(Work instruction) Continue the passage about Pochkhanawala's scrap-metal sculptures, picking up after its last sentence.

(Selected extract)

During one of the modern art exhibitions in Bombay, her sculptures were at display in the Prince of Wales Museum. In his book The Heart of India, Duncan Forbes has written about the moment when Pochkhanawala was talking about her work:I go to a factory to get all these bits of metal. They call it scrap. Some people don't understand these sculptures, but you know, I have a class of deaf and dumb children I teach, and I brought them round without saying anything to them, and do you know, one of the little girls was standing in front of this one, the Kathakali, and she actually began to do a kind of dance. Isn't that amazing?Forbes took a second look of the sculpture and realized that the crude shapes of the sculpture indeed had some evocative power. He further wrote that, possibly, it was the crude nature of the artwork that allowed the imagination to be free and experience it fully.

(Information shown)
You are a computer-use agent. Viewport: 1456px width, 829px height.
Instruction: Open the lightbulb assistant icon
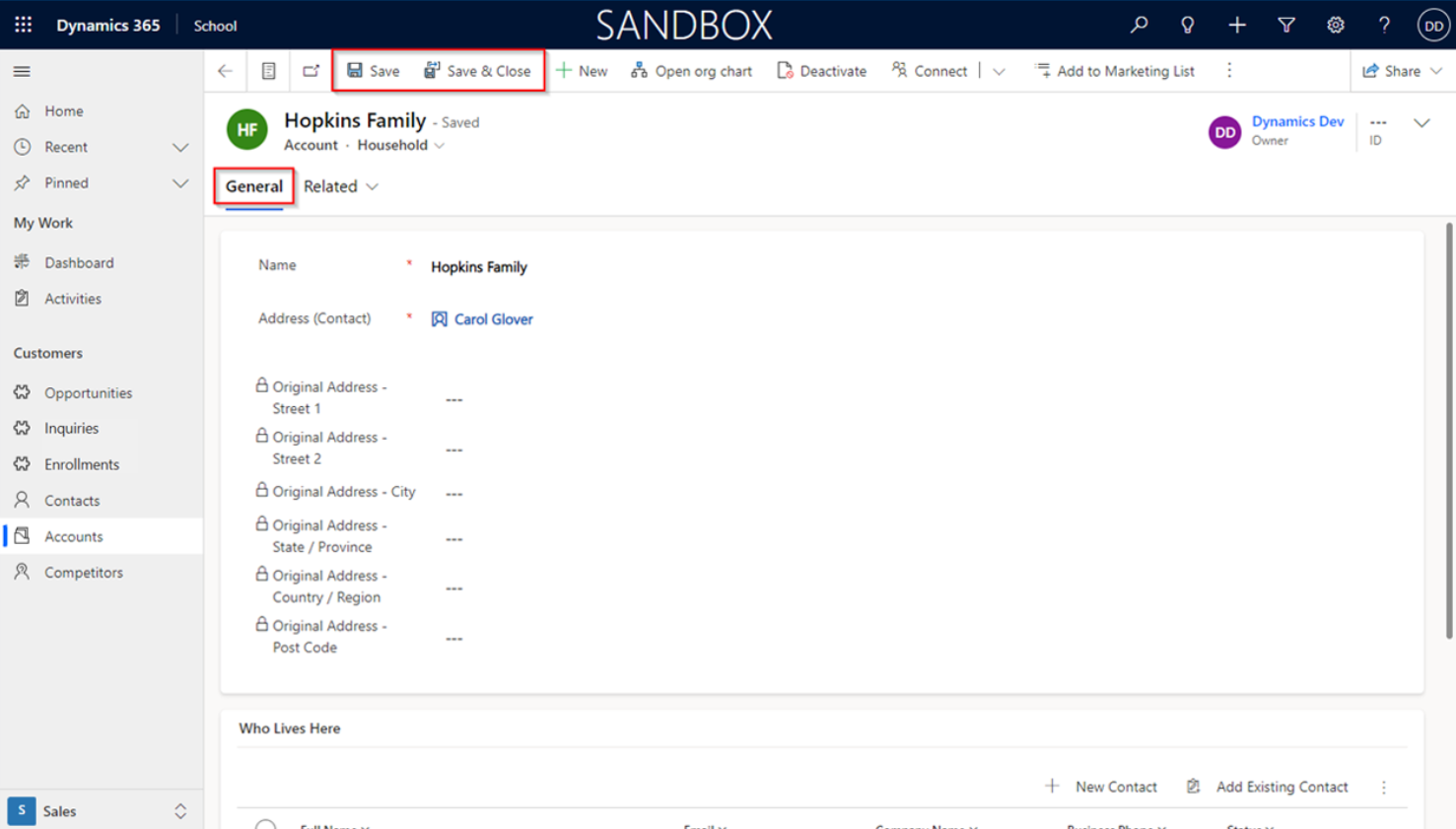1187,25
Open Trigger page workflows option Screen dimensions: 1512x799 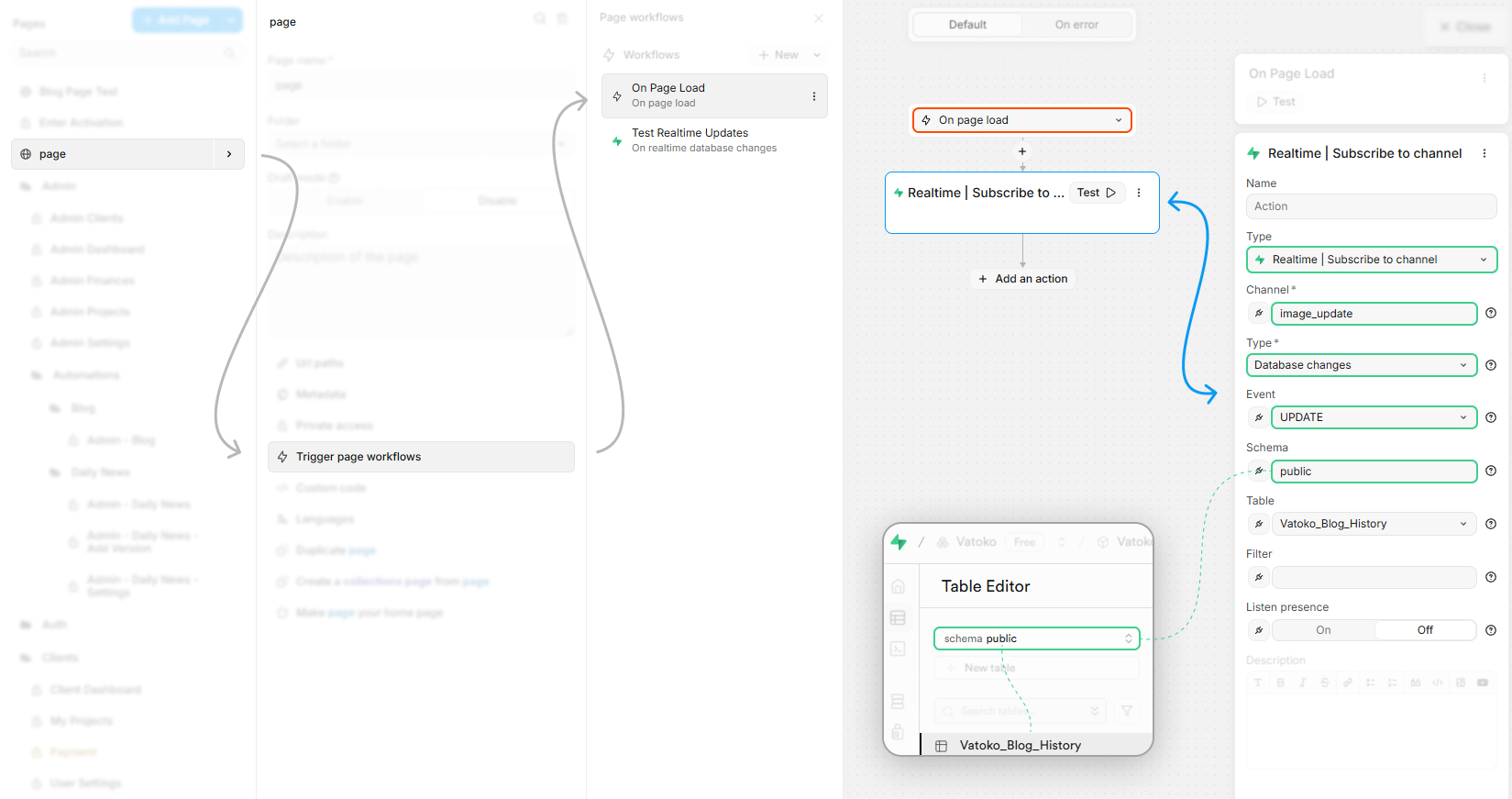[421, 457]
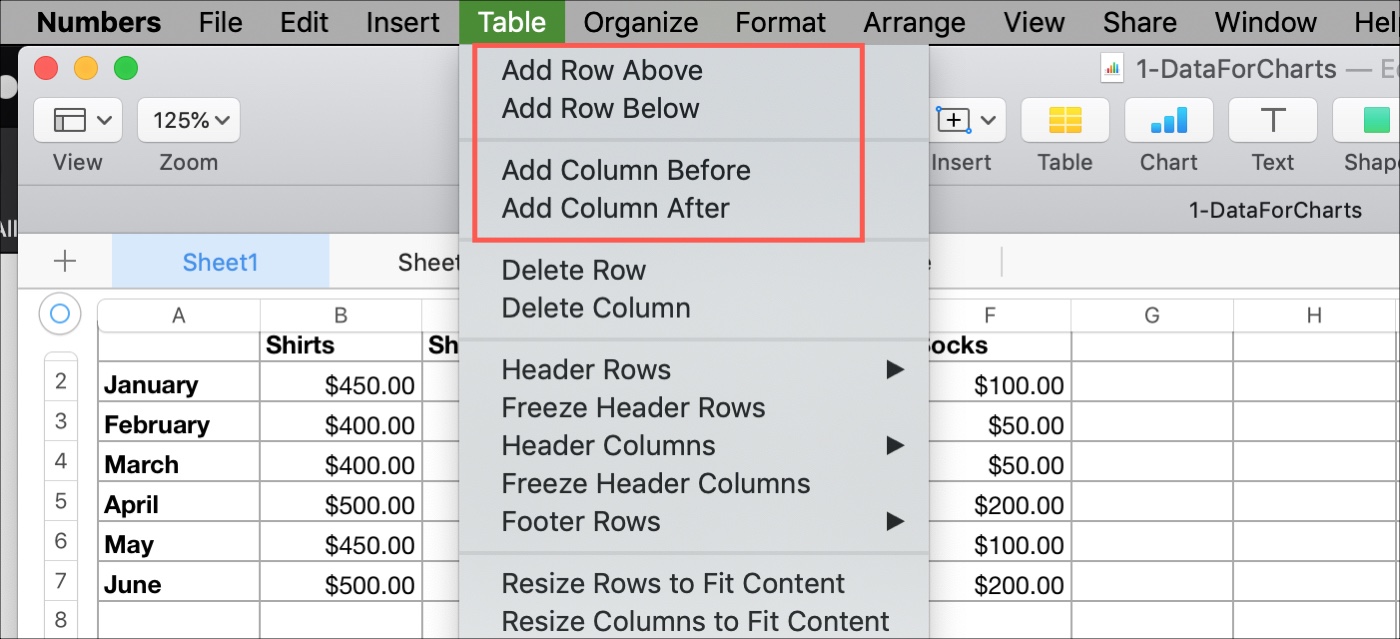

(Output)
=== Awards and recognition ===
Pochkhanawala received several awards in her lifetime which included a silver medal from the All India Sculptors' Association and another silver medal from Bombay Art Society, both in 1954. This was followed by a couple of prizes at the Maharashtra State Art Exhibition in 1955 and 1961; 1st Prize at the Mumbai State Art Exhibition in 1959 and an award by Lalit Kala Akademi, New Delhi in 1979.

== Personal life ==
Pilloo had married Rattan Pochkhanawala and had one child, Meher. Her husband belonged to the family of Sir Sorabji Pochkhanawala, one of the founders of the Central Bank of India.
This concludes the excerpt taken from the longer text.